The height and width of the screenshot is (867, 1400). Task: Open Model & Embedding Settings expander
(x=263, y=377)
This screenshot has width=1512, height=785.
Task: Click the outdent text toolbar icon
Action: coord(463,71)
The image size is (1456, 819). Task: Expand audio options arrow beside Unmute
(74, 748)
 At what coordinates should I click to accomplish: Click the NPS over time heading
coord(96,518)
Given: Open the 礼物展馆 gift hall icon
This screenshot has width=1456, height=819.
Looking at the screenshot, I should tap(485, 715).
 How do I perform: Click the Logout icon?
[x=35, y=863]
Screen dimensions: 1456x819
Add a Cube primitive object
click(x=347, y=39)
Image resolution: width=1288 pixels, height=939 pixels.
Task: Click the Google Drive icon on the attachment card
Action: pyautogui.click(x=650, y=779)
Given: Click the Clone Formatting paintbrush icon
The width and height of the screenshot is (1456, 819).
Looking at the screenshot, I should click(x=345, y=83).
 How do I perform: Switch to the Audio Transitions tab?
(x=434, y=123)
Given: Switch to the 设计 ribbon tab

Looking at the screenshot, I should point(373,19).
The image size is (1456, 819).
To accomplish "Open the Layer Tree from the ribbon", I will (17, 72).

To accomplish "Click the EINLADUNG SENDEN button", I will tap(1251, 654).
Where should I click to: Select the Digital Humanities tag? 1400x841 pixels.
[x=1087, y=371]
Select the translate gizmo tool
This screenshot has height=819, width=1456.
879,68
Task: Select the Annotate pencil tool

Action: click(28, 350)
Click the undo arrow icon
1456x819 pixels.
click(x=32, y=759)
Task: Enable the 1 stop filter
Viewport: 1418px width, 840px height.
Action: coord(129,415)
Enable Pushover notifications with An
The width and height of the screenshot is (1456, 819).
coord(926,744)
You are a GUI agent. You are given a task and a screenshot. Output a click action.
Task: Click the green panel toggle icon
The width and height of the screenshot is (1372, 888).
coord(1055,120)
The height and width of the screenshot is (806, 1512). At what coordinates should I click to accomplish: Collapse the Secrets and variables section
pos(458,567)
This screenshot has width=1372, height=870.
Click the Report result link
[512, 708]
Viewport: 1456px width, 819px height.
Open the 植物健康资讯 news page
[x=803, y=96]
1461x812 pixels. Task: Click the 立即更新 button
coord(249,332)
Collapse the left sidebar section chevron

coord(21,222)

Goal of the exercise:
Return every line of the listing above where "will" appears.

Response to the task:
To accomplish "Open the Layer Tree from the ribbon", I will (17, 72).
To accomplish "Click the EINLADUNG SENDEN button", I will tap(1251, 654).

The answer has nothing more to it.